Review
Diptyque inattendu made in Komikku, Fatima : Déesse de la Vie nous livre un conte à la fois sombre et féérique inspiré des Mille et une Nuits. Au programme : sable chaud, oasis, et surtout un être mystique à la fois charmante et redoutable, la sublime Fatima ! Une vraie bonne surprise comme on devrait en avoir plus souvent, et on vous explique pourquoi tout de suite !
Ville de Chaouen, en plein milieu d’une étendue désertique. Le jeune Utarid est contraint de reprendre le rôle de son père, mourant, à savoir être l’intendant de Fatima, une créature étrange à l’apparence de nymphe qui a la particularité de pouvoir localiser et faire jaillir l’eau qui se cache en sous-sol.

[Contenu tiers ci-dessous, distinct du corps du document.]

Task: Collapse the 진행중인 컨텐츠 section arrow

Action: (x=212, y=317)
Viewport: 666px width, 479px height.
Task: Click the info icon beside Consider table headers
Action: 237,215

Tout irait pour le mieux dans le meilleur des mondes si Fatima n’était pas retenue contre son gré, et ne se voyait pas jalousée par les villes avoisinantes qui ne tarderont pas à envahir Chaouen pour mettre la main sur elle ! S’ensuit un récit sanglant, poignant et non-manichéen dont vous ne ressortirez pas indemne !
Graphiquement, le travail réalisé sur ce Fatima : La Déesse de la Vie laisse rêveur. Déjà, l’œuvre qui tient en seulement deux volumes pour une histoire au rythme effréné nous accueille par quelques superbes pages en couleur. Quand la règle du noir et blanc reprend ses droits, les premières choses qui sautent aux yeux, outre le trait assez fin des personnages qui pourrait presque faire penser à du Clamp par moment, sont sans conteste les décors et le traitement qui leur est réservé. Ainsi, aucun trait n’est « droit » dans le background, tout est un peu distordu, et cela donne un côté éthéré assez incroyable à l’œuvre de Raika Mizushima, en plus de rendre le tout plutôt crédible puisque la chaleur a tendance à déformer notre perception des choses.
En dehors de cette excellente réalisation graphique et du rythme soutenu, on retient surtout de ce Fatima un scénario extrêmement mâture qui montre ce que les Hommes ont de meilleur dans leur cœur, mais aussi et surtout de plus sombre ! Le personnage de Fatima est assez inoubliable puisqu’elle est à la fois source de vie en trouvant de l’eau là où il n’y a que le désert, mais aussi véritable poison puisqu’elle génère indirectement autour d’elle un champ magnétique qui contamine petit à petit la psyché et la santé de ceux qui veulent la côtoyer de trop près ! Une dimension mystique à la fois envoûtante et malsaine qui nous empêche de lâcher ce diptyque avant d’avoir atteint son final tout simplement grandiose pour une morale qui nous poussera à réfléchir longuement.
Bref, avec son scénario passionnant, ses héros charismatiques, ses gentils qui n’en sont pas vraiment et ses méchants qui ont parfois de bonnes intentions, Fatima : Déesse de la Vie jouit en plus d’une patte graphique inimitable et d’un découpage idéal en deux tomes pour une intensité assez rare dans l’univers du seinen fantastique. Une rêverie éveillé, sanglante, violente, mais également belle et poétique. Un pur moment de bonheur, tout simplement.